Lacome M., Piscione J., Hager J.-P., Carling C.

This study investigated end-game and transient changes in running activities and whether these were concomitantly associated with reductions in skill-related performance in senior international rugby union match-play. Altogether, 18 official matches were analyzed (322 individual observations) using computerized video-based tracking and event coding (Amisco Pro®, SUP, Nice, France). In forwards and backs, trivial to small reductions (% difference: −2.1, ±1.3 to −10.0, ±4.0%) in total distance and that covered at high speeds (>18.0 km/h) occurred in the second versus the first half while there were trivial differences in skill-related performance measures (−2.3, ±4.5 to 7.5, ±14.0%). In both positions, small to moderate declines (−42, ±10 to −21, ±7%) occurred in high-speed running in the final 10-minute and 5-minute periods versus mean values for all other 10-minute and 5-minute periods throughout the game while only small changes (−18, ±51 to 13, ±41%) in skill-related performance were observed.

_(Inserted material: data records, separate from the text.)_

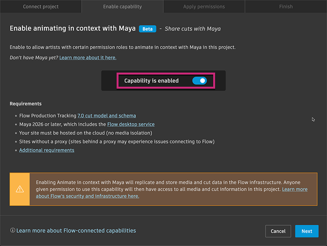The width and height of the screenshot is (327, 246).
Task: Switch to the Connect project step tab
Action: (41, 7)
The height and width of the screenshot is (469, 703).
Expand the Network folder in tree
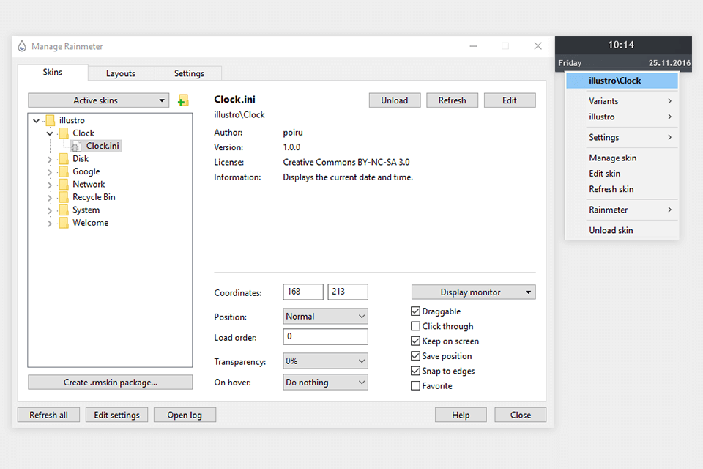50,185
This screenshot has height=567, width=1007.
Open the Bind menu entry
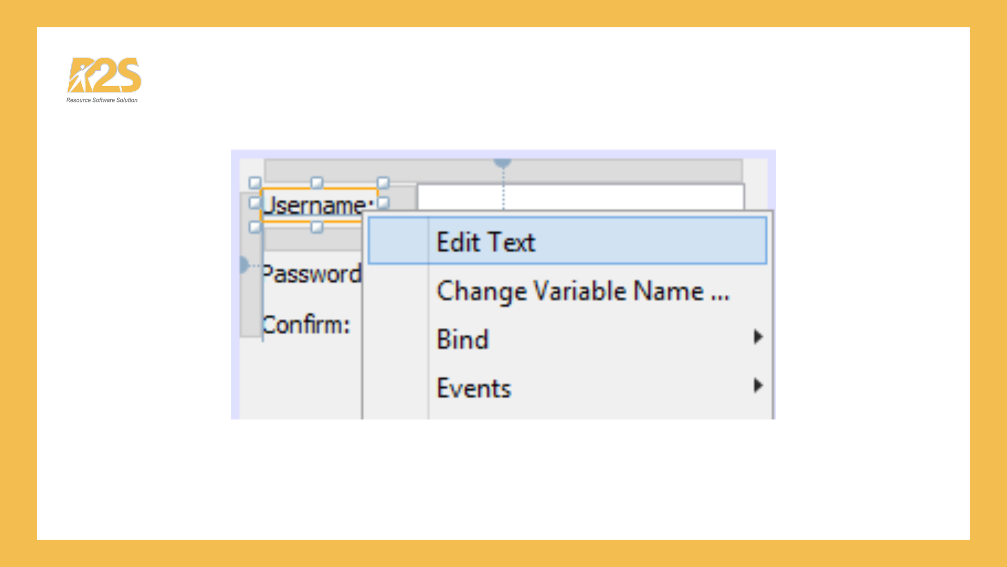click(x=463, y=339)
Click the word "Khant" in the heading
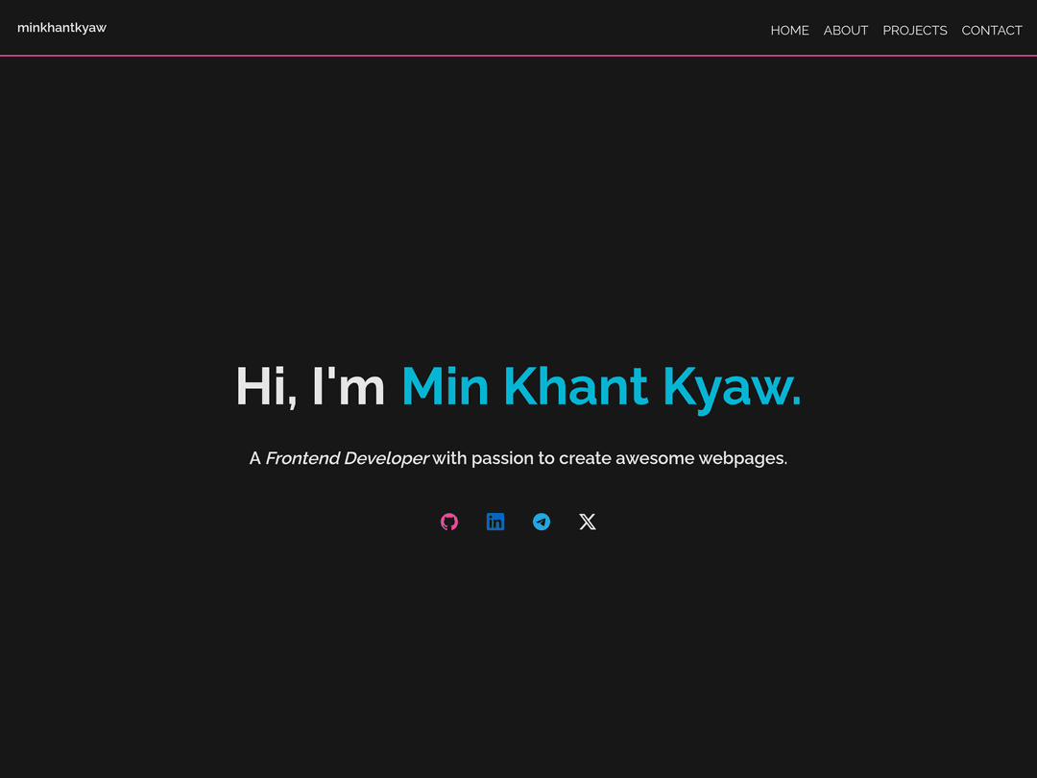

Trivial changes in running and skill-related performance (−11, ±74 to 7, ±39%) were observed in the 5-minute period immediately following the most intense 5-minute periods of play compared to mean performance over the other 5-minute periods. These findings suggest that international rugby union players were generally able to maintain skill-related performance over the course of match-play even when declines in running performance occurred.